Start of Supplied passage

At what compression is 91 octane needed?
At what compression is 91 octane needed?
If I put pi Heads on a non Pi 5.4, will premium fuel be required at a 10.5-1 cr?
Last edited by white elephant; Jan 26, 2013 at 10:06 AM.
I'm not the best engine expert in the work, but I can tell you compression alone is not even remotely the only factor. Ignition timing is a very big part of the equation as well as how advances the ignition system is. I'm sure there are many other variables someone can add.
Read this article it may answer some of your questions.
http://auto.howstuffworks.com/premiu...-vehicles1.htm
http://auto.howstuffworks.com/premiu...-vehicles1.htm
Sorry but that didn't help.
Based on my experience with motorcycles a 10.5 to 1 cr is still low enough to possibly run regular or plus gas, but that doesn't take into consideration all the variables this truck engine would encounter.
All of the posts I have seen here and the Stang forums suggest it is necessary, but no one has any experience to back it up.
I understand one can back out time to prevent issues, but I wouldnt want the engine to be a slug simply to run regular. I was hoping to find someone with 1st hand experience that could comment.
Based on my experience with motorcycles a 10.5 to 1 cr is still low enough to possibly run regular or plus gas, but that doesn't take into consideration all the variables this truck engine would encounter.
All of the posts I have seen here and the Stang forums suggest it is necessary, but no one has any experience to back it up.
I understand one can back out time to prevent issues, but I wouldnt want the engine to be a slug simply to run regular. I was hoping to find someone with 1st hand experience that could comment.
Running 10.5:1 cr on reg gas would be dangerous and counter productive. The ecm will be pulling all kinds of timing out to stop or prevent spark knock thus killing whatever power you hoped to gain. And if the tune doesn't allow it to pull enough timing to stop the knock she's gonna blow. As stated above a lot more goes in to this then just cr and octane. Aluminum heads, cam profile, even head gasket thickness all come in to play along with cylinder pressures. But to keep it simple heres a chart based upon an engine without any kind of ECM. With an ECM the Octane ratings can be dropped by 5-7 points. In a truck thats heavy to start with and may be used to tow I would definitely run 91-93 octane at all times and give the knock sensors the ability to add timing to an extent (based upon data logging and dyno tuning) and remove timing as much as needed to stop a knock on the first or second attempt.

End of Supplied passage
Start of Recorded information

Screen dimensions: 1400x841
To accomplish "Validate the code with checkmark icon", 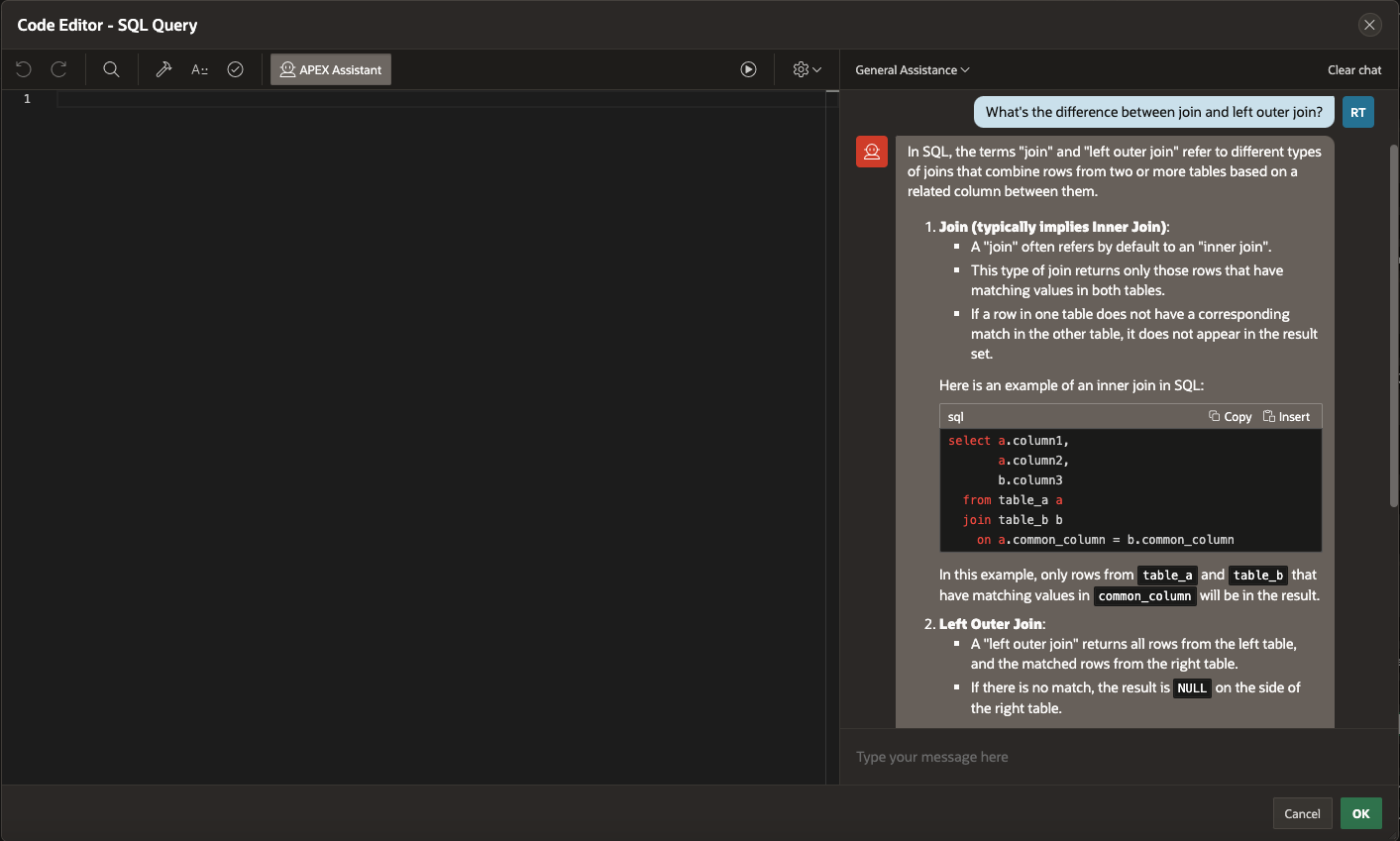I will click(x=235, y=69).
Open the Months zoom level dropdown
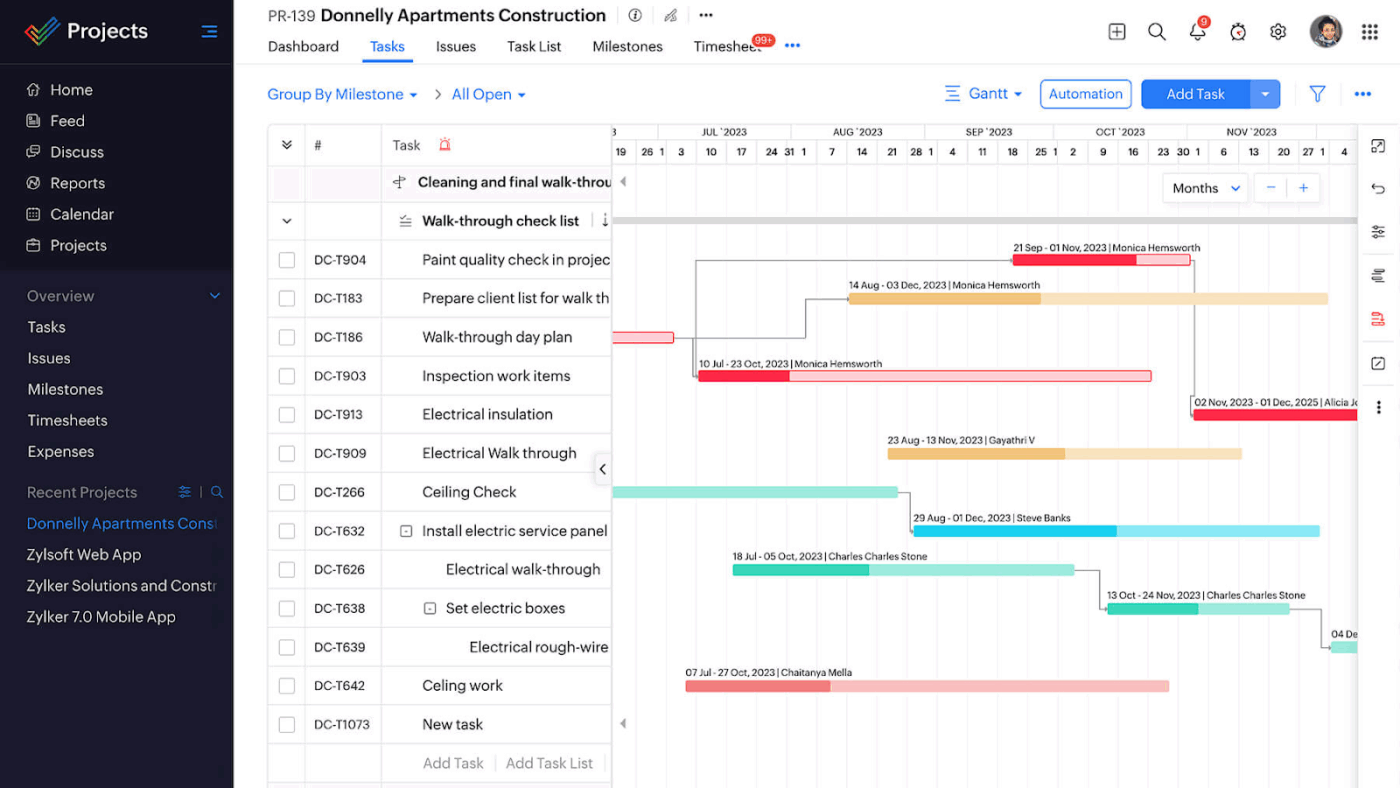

End of Recorded information

**The request**
Rewrite everything in the octane forum thread from "Read this article" down to "that didn't help.", putting "write-up" in place of "article". The lines after the octane forum thread have no connection to it.

**Exercise output**
Read this write-up it may answer some of your questions.
http://auto.howstuffworks.com/premiu...-vehicles1.htm
http://auto.howstuffworks.com/premiu...-vehicles1.htm
Sorry but that didn't help.